Investors in the troubled Dolphin Trust scheme are facing further delays for their payments as the company has commissioned a review into restructuring the business.
Dolphin Trust, now named German Property Group, wrote to investors on December 12 telling them they would not receive any payments on maturities for the next six months while the review is underway, after which payments would be made on the advice of the reviewers.
This comes after investors were already facing delays to maturity and interest payments on their investments for months last year, as the company blamed the conditions of the German property market for the delays.
The Dolphin Trust, renamed German Property Group in April 2019, is an investment scheme focused on redeveloping German listed buildings into luxury apartments, and had promised UK investors double-digit returns on their investments.
But the company has been beset with problems as investors, many of whom gained access through self-invested personal pensions, saw the maturity date of their investments pass without payment.
In his latest letter to investors Charles Smethurst, chief executive of GPG, said the company had called in German restructuring specialists CFE to review the business after facing "difficult market conditions".

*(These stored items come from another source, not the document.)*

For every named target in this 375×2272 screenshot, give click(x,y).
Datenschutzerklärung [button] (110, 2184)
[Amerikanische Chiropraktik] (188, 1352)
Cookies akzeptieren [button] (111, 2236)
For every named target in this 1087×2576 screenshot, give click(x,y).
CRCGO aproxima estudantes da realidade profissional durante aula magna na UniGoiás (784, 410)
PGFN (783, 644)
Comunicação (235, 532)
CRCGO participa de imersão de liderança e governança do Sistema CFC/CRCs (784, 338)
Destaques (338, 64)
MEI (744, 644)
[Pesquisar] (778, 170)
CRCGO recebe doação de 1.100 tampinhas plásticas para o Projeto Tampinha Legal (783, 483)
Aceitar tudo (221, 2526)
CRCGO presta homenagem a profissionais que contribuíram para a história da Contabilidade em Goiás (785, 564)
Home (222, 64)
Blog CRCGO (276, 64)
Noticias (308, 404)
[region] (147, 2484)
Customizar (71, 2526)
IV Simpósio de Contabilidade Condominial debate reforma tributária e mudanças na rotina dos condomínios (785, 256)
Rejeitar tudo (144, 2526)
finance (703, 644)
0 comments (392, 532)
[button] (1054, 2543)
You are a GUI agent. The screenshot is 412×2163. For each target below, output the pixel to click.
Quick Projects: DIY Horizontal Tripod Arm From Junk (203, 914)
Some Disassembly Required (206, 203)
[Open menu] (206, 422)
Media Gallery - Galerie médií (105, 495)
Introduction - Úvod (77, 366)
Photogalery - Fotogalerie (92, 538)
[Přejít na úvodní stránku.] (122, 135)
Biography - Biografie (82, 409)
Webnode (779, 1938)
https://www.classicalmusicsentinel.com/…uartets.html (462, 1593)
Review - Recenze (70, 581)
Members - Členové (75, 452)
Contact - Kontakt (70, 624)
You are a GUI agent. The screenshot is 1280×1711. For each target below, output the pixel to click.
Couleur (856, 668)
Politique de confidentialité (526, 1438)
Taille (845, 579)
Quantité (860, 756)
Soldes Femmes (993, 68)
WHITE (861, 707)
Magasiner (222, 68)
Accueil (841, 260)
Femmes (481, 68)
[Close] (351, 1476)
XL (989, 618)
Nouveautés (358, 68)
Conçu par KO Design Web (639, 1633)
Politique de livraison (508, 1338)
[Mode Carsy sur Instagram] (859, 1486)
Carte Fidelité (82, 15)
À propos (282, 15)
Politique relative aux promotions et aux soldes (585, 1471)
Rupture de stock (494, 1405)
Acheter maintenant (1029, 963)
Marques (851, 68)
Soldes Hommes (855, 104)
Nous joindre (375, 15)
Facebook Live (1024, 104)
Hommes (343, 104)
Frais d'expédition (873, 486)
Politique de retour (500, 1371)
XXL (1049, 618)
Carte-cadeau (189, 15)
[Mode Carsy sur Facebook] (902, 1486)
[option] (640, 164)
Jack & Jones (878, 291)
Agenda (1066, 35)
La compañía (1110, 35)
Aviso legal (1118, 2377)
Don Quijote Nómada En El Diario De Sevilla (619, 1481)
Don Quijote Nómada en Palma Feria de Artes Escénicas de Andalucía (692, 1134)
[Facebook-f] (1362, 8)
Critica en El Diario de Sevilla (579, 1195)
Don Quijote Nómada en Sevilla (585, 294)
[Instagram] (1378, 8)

He wrote: "We appointed CFE due to difficult market conditions we have faced, we feel we needed to have the assistance of a specialised company to assist us in the restructuring process and to ensure all we do is fully validated for the interests of our investors."
He added the review would take up to six months to complete and would entail a "review of all the projects, the valuations, any delays currently in place and fully review the business structure."
At the end a full report will be sent to all pension companies.
Mr Smethurst added: "There will be no payments made on maturities during the review period, the reason for this is to ensure all clients are treated fairly and reasonably in receiving funds as advised by CFE."
Chris Bryans, who runs advice firm Richmond Wealth as well as a claims management service and is representing investors in the scheme, said he felt discouraged by the news.
He said: "I'll be pretty surprised if anyone sees any money out of this and the pension trustees who allowed this investment have a lot of questions to answer in my view."